Announcing Edmentum’s 2021 “Design Your Own Study Island Contest” Winners

This spring semester, teachers from across the U.S. designed their own Study Island contests to motivate their students with a little friendly competition. Using our flexible, step-by-step toolkit, educators inspired students as they mastered state standards!

More than 80 educators from different classrooms, grade levels, and schools created their own exciting contests and shared with us their unique contest plans for a chance to win a $500 Target gift card for their school. We are excited to announce our winners: Pleasant Hope Middle School in Pleasant Hope, Missouri; Duff-Allen Central Elementary in Eastern, Kentucky; and Central Elementary in McArthur, Ohio! Let’s dive into the engaging and effective contests they created and share their top tips for success, in both virtual and in-person learning environments.

 

Q: Describe your contest plans.

 A: Cheryl Fletcher, Pleasant Hope Middle School

My 6th grade students at Pleasant Hope Middle School will work to compete for two weeks during our review period for state testing (April 27 to May 11, 2021). The students will begin by taking the [MAP Grade-Level Assessment for grade 6 mathematics], and any area in which a student still needs improvement will be eligible for points toward a percentage of improvement. Students will set individual goals and monitor their improvement. I will make sure goals are challenging and attainable.

A: Sandra Stapleton, Duff-Allen Central Elementary

Grade 8 at Duff-Allen Central Elementary challenged the entire school for bragging rights! I set the contest to begin on February 15 and end on April 15, with three levels of prizes. Classroom teachers [assigned] selected content to be practiced during this timeframe as a content-skills' review prior to benchmark assessments. The goal was to successfully obtain as many Blue Ribbons as possible and be the school's grade-level, class, and even individual winners.

#### What the task asks
Using the Study Island contest article, answer these:
(a) How many educators created their own contests?
(b) What could a winning school get?
(c) On what dates did the Duff-Allen Central Elementary contest start and end?
Rely only on the Study Island contest article to answer.

#### Supplied data
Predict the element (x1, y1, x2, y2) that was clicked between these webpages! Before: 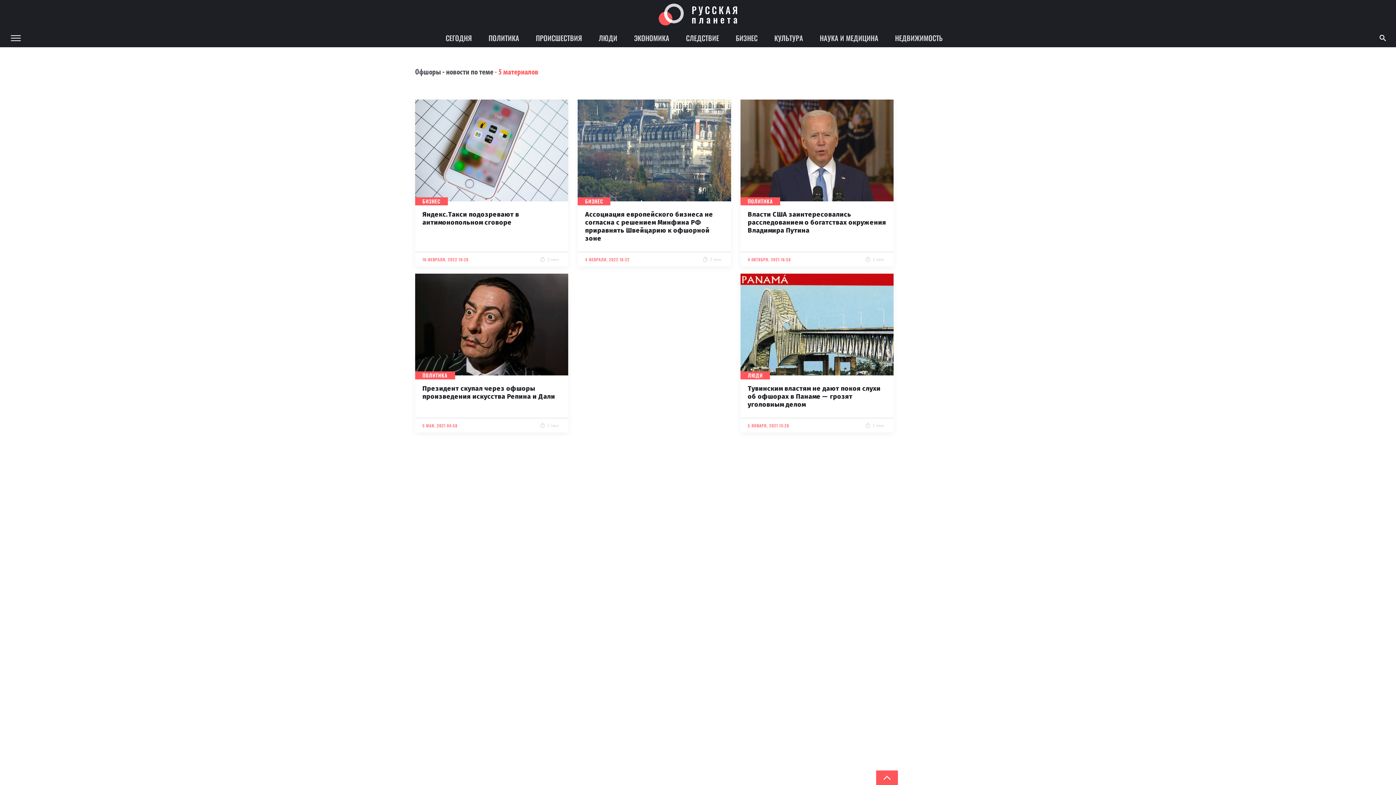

#### Exercise output
(a) More than 80 educators.
(b) A $500 Target gift card.
(c) It started on February 15 and ended on April 15.